= Your assignment =
Which lines of the listing below contain the word "screenshot"? Copy each of them.

=== Begin Enclosure ===

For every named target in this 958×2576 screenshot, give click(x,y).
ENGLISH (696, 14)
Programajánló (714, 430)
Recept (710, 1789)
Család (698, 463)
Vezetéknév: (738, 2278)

=== End Enclosure ===
=== Begin Enclosure ===

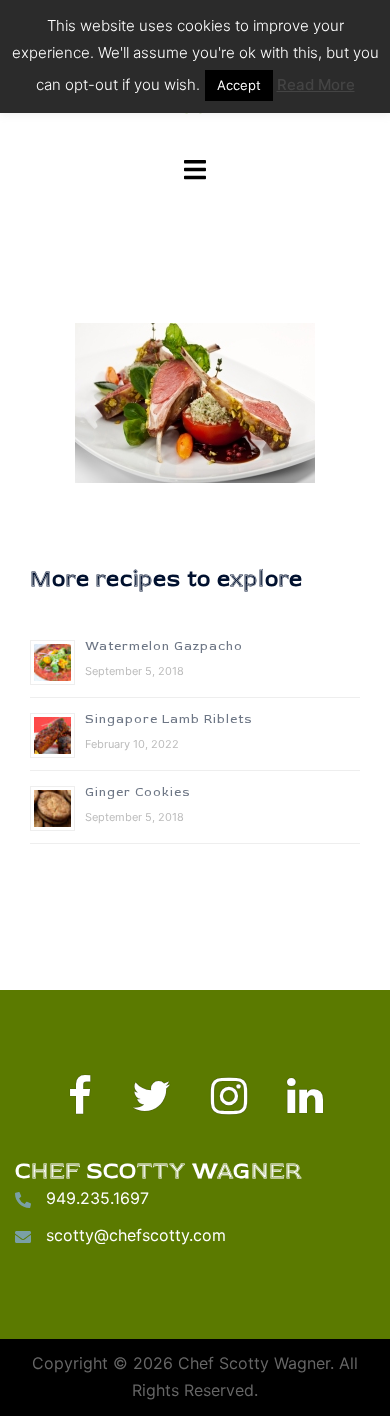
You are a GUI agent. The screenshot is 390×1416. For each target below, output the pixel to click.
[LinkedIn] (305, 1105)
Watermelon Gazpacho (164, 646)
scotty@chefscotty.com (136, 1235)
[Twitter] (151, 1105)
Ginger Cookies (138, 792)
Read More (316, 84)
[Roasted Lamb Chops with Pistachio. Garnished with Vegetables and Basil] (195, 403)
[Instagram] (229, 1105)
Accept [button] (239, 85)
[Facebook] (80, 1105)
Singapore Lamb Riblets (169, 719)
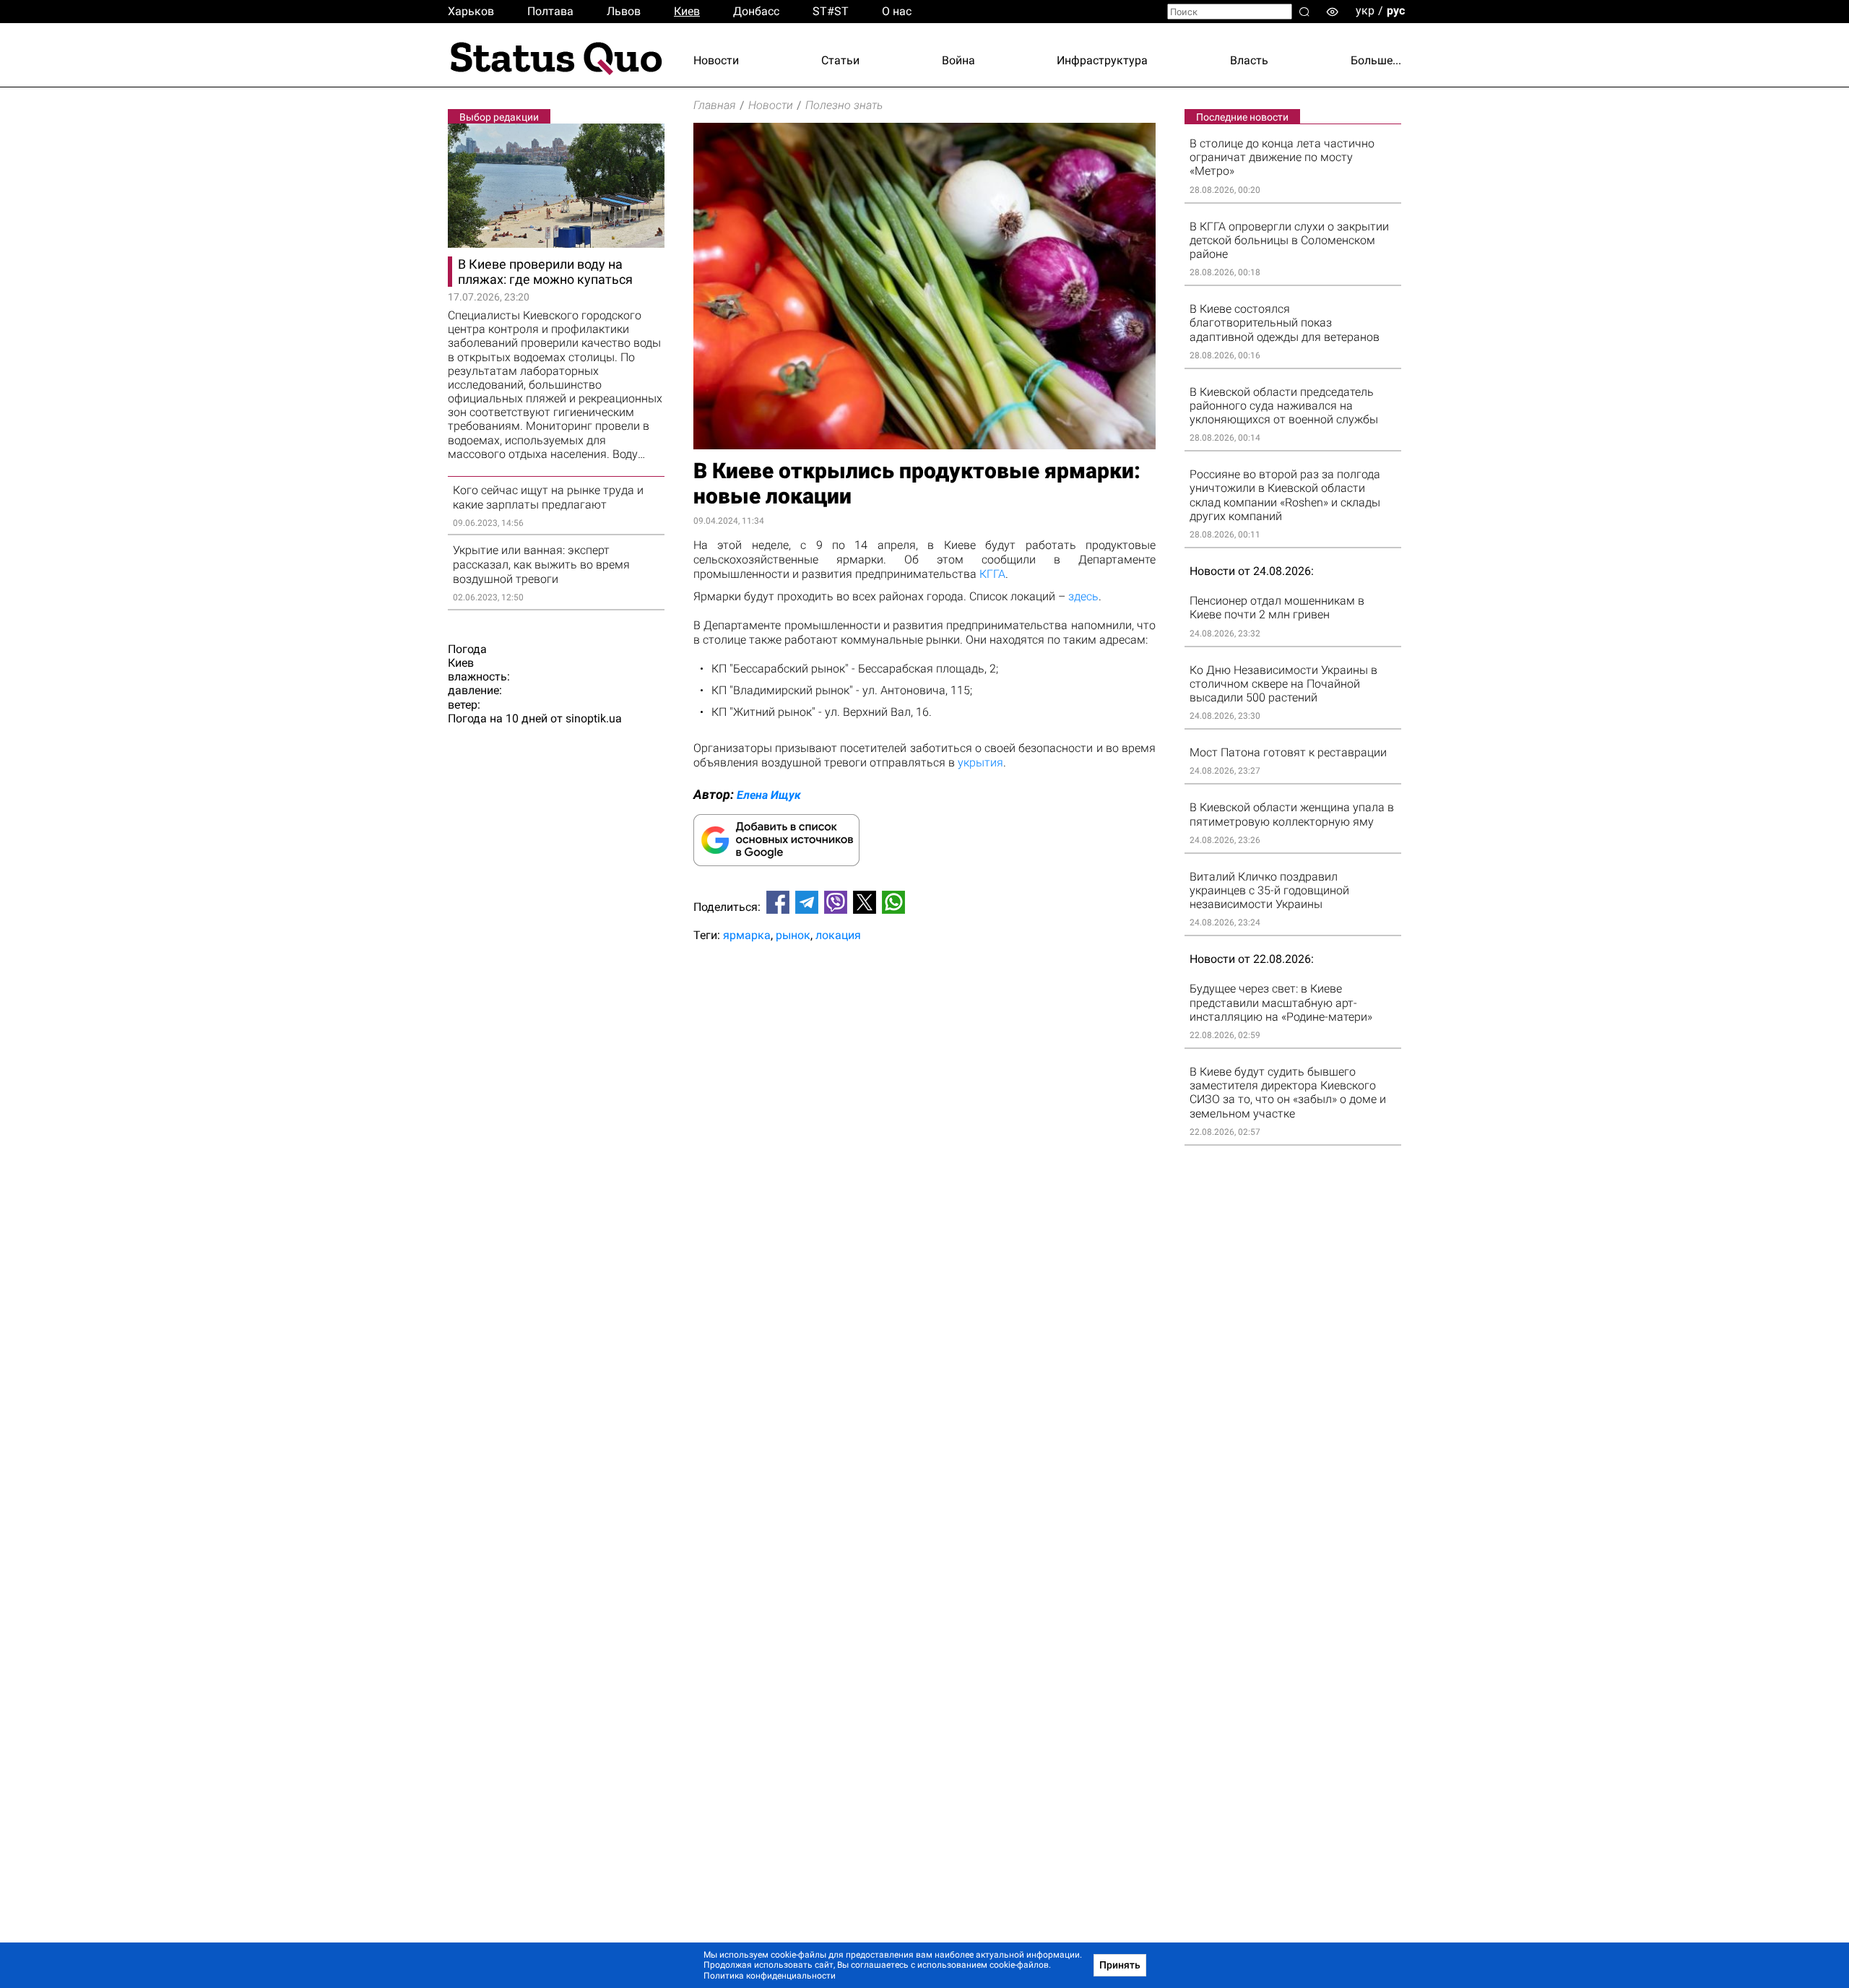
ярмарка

=== End Enclosure ===

= Task result =
For every named target in this 958×2576 screenshot, give click(x,y).
You are a GUI agent. The screenshot is 390×1416. For each target below, output the pixel to click.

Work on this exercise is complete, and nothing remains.